Oxidation of whey protein isolate after thermal convection and microwave heating and freeze-drying: Correlation among physicochemical and NIR spectroscopy analyses

• Published in: Heliyon Vol. 9; no. 7; p. e17981
• Main Authors: Bordignon, Juliany Cristiny Sonda, Badaró, Amanda Teixeira, Barbin, Douglas Fernandes, Mariutti, Lilian Regina Barros, Netto, Flavia Maria
• Format: Journal Article
• Language: English
• Published: England Elsevier Ltd 01.07.2023; Elsevier
• Subjects: Carbonylated protein; Dityrosine; Protein oxidation; Dityrosine; Carbonylated protein; Protein oxidation
• ISSN: 2405-8440; 2405-8440
• DOI: 10.1016/j.heliyon.2023.e17981

This study investigated the oxidative susceptibility of whey protein isolate (WPI) dispersions treated by microwave or thermal convection before freeze-drying. WPI (20 mg protein/mL) in distilled water (DW) was heated at 63 ± 2 °C for 30 min by microwave (WPI-MW) or convection heating (WPI–CH) and freeze-dried. Untreated WPI (WPI–C), WPI solubilized in DW and freeze-dried (WPI-FD), and WPI solubilized in DW, heated at 98 ± 2 °C for 2 min and freeze-dried (WPI–B) were also evaluated. Structural changes (turbidity, ζ potential, SDS-PAGE, and near-infrared spectroscopy (NIR)) and protein oxidation (dityrosine, protein carbonylation, and SH groups) were investigated. WPI-FD showed alterations compared to WPI-C, mainly concerning carbonyl groups. Microwave heating increased carbonyl groups and dityrosine formation compared to conventional heating. NIR spectrum indicated changes related to the formation of carbonyl groups and PCA analysis allowed us to distinguish the samples according to carbonyl group content.

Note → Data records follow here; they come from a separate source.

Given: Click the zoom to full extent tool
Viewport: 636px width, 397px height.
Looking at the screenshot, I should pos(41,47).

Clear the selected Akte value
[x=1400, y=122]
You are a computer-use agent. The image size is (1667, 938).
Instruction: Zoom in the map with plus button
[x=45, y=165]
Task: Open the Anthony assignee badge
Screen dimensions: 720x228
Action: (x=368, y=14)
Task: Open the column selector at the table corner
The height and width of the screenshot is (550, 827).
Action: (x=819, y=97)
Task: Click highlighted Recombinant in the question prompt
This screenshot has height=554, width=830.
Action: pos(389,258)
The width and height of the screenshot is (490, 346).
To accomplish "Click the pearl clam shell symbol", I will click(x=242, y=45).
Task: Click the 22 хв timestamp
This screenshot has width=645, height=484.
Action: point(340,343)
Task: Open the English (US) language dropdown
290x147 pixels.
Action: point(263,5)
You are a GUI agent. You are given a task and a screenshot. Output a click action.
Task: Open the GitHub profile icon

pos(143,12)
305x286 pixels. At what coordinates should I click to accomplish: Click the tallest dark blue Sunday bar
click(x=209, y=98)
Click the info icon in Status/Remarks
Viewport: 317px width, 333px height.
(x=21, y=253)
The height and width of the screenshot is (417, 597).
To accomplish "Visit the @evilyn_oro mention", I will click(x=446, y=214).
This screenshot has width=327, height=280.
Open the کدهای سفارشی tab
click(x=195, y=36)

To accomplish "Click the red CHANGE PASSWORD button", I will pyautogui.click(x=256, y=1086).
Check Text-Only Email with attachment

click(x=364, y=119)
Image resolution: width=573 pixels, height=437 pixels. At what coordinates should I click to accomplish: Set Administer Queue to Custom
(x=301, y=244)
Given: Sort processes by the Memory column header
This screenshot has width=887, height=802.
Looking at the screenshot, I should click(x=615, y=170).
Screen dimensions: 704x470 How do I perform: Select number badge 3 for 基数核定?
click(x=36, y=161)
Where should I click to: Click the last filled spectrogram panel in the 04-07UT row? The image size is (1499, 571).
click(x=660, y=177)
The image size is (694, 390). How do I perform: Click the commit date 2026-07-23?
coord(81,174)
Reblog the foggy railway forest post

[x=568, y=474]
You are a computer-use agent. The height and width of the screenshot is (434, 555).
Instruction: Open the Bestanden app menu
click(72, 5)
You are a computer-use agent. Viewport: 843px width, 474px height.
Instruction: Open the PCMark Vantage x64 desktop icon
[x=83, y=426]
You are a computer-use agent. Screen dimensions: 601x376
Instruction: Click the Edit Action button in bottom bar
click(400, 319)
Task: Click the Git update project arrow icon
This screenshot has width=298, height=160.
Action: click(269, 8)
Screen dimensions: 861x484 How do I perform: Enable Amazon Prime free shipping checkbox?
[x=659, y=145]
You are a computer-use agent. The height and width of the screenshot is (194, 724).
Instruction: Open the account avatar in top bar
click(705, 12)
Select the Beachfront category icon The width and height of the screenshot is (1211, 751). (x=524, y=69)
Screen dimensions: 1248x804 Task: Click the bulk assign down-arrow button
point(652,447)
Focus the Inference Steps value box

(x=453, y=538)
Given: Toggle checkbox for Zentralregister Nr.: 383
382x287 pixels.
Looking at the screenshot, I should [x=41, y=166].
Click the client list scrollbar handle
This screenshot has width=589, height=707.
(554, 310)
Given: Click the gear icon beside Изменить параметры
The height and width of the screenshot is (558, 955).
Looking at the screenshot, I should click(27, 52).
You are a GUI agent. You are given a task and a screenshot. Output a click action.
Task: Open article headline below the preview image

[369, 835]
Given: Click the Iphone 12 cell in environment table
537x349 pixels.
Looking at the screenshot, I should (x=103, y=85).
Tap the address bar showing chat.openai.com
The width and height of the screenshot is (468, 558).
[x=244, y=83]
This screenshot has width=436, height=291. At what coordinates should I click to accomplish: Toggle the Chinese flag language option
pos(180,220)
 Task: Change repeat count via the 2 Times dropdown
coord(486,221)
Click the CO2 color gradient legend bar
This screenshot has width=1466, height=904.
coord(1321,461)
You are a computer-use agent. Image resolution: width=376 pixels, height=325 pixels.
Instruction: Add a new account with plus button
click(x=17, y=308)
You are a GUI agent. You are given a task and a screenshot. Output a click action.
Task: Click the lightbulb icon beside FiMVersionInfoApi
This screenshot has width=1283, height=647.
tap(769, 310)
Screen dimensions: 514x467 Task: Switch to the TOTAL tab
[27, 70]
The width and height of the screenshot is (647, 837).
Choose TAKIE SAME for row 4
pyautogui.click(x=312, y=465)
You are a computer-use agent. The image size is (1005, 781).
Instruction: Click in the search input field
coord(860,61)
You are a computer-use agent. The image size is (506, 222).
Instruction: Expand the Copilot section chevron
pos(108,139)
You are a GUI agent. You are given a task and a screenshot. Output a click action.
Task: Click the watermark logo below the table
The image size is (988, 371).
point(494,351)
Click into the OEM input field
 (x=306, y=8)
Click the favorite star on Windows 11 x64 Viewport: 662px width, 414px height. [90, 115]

The results suggest that NIR may contribute to monitoring oxidative changes in proteins resulting from processing. •Whey proteins are susceptible to oxidation during food processing.•Freeze-drying increased susceptibility to carbonyl protein formation in WPI.•Microwave before freeze-drying increased carbonylation and dityrosine formation.•Structural changes in WPI related to chemical bonds were observed in NIR spectra.•NIR spectroscopy can monitor oxidative changes in proteins resulting from processing.